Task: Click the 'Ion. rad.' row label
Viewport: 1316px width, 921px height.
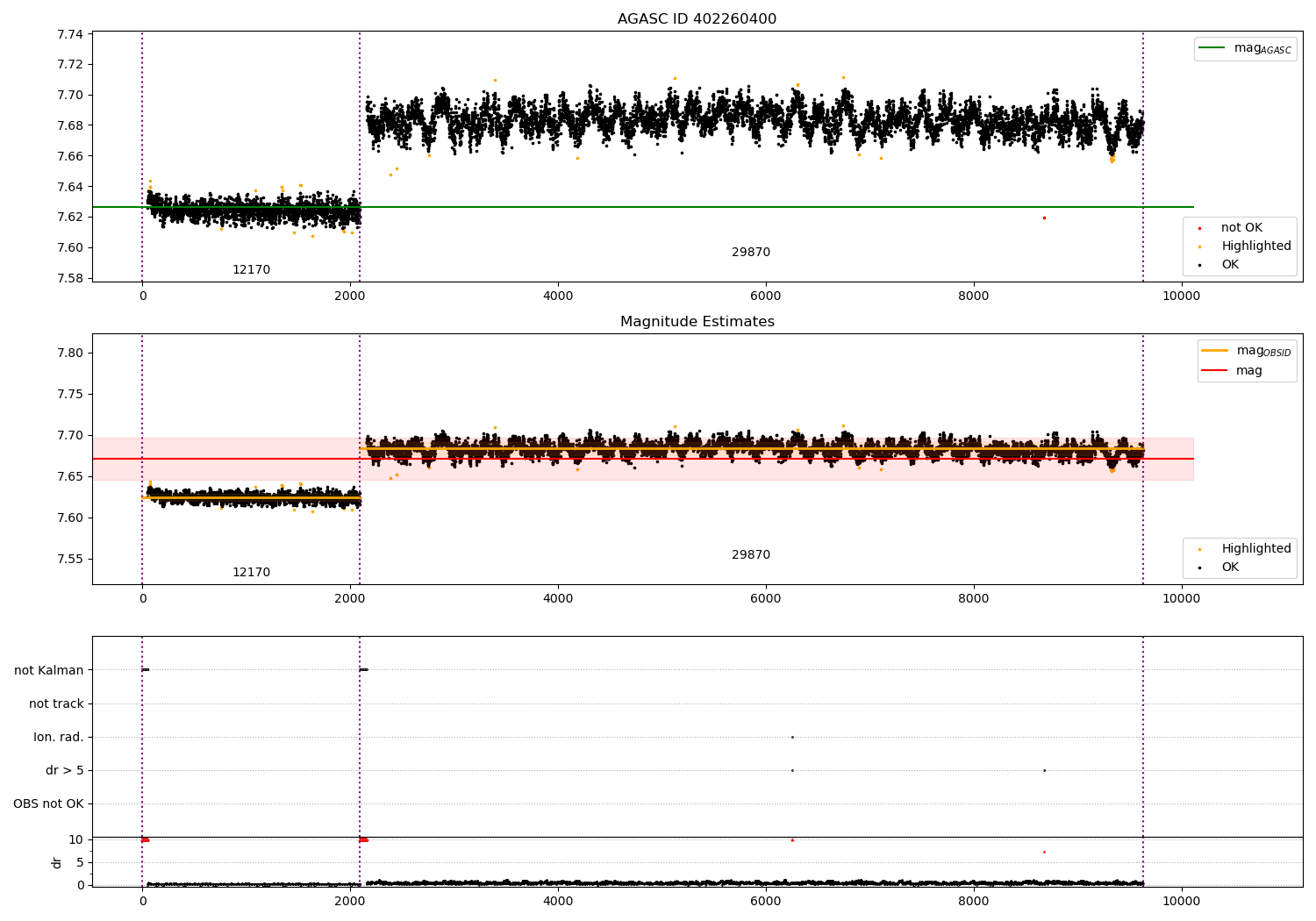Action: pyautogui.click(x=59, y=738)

****

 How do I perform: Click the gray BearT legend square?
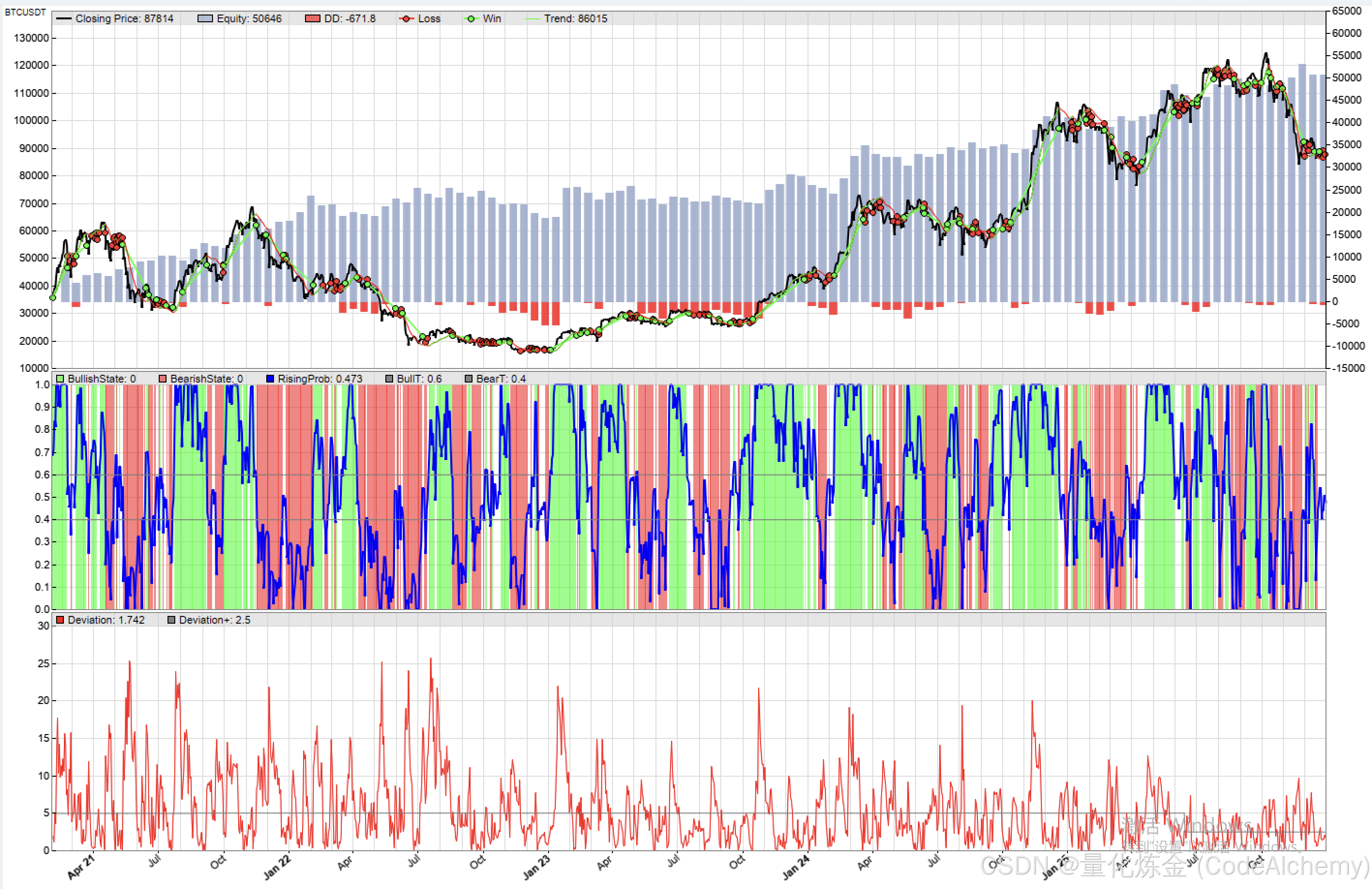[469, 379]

****

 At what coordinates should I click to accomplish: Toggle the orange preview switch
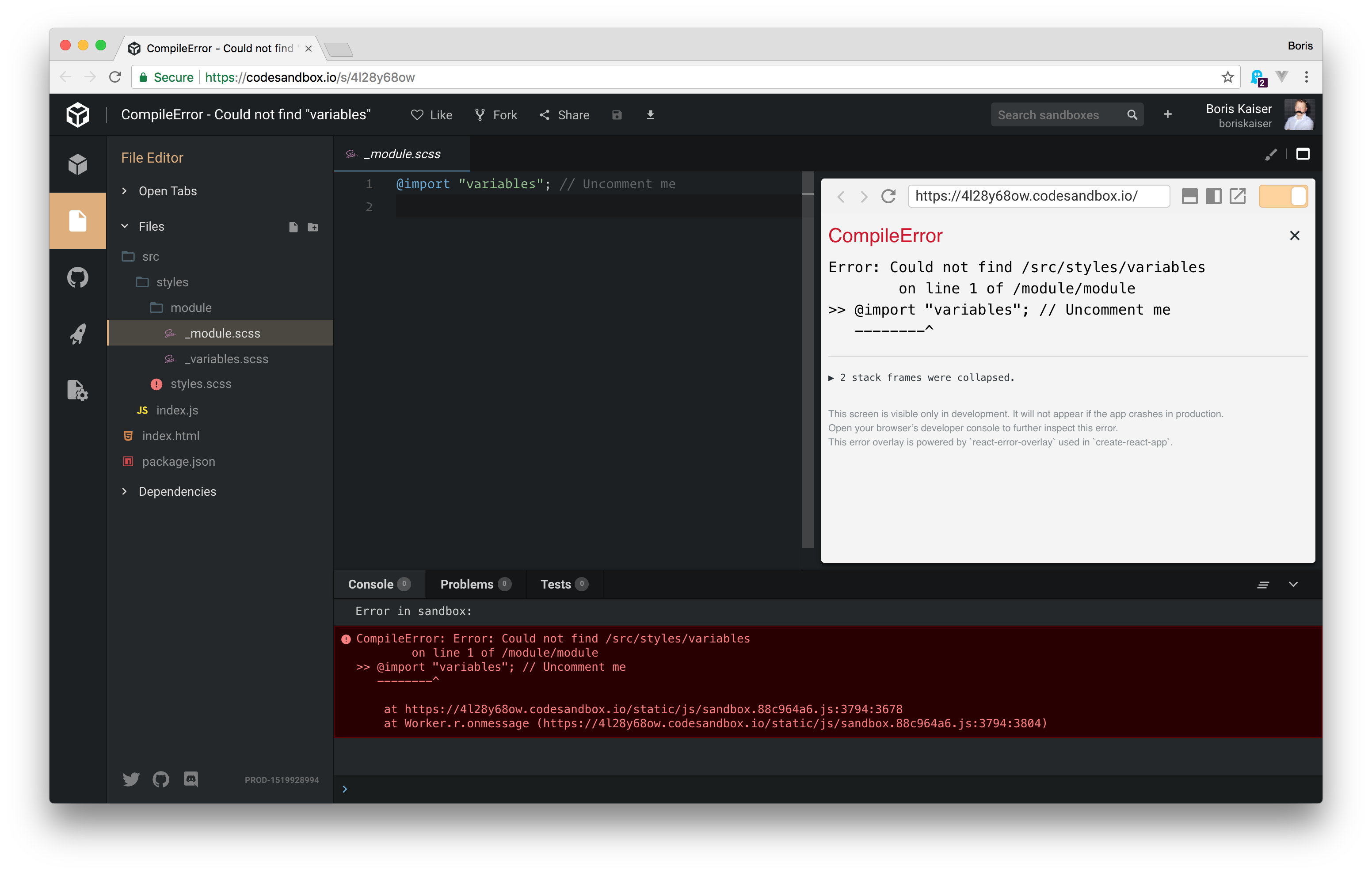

****

Job:
In the entries from "Task: Click the 'Ion. rad.' row label" down to "Action: pyautogui.click(x=59, y=738)", both included, swap "Viewport" for "Display" and leave all other text unchanged. Omit the pictures from your answer.

Correct response:
Task: Click the 'Ion. rad.' row label
Display: 1316px width, 921px height.
Action: pyautogui.click(x=59, y=738)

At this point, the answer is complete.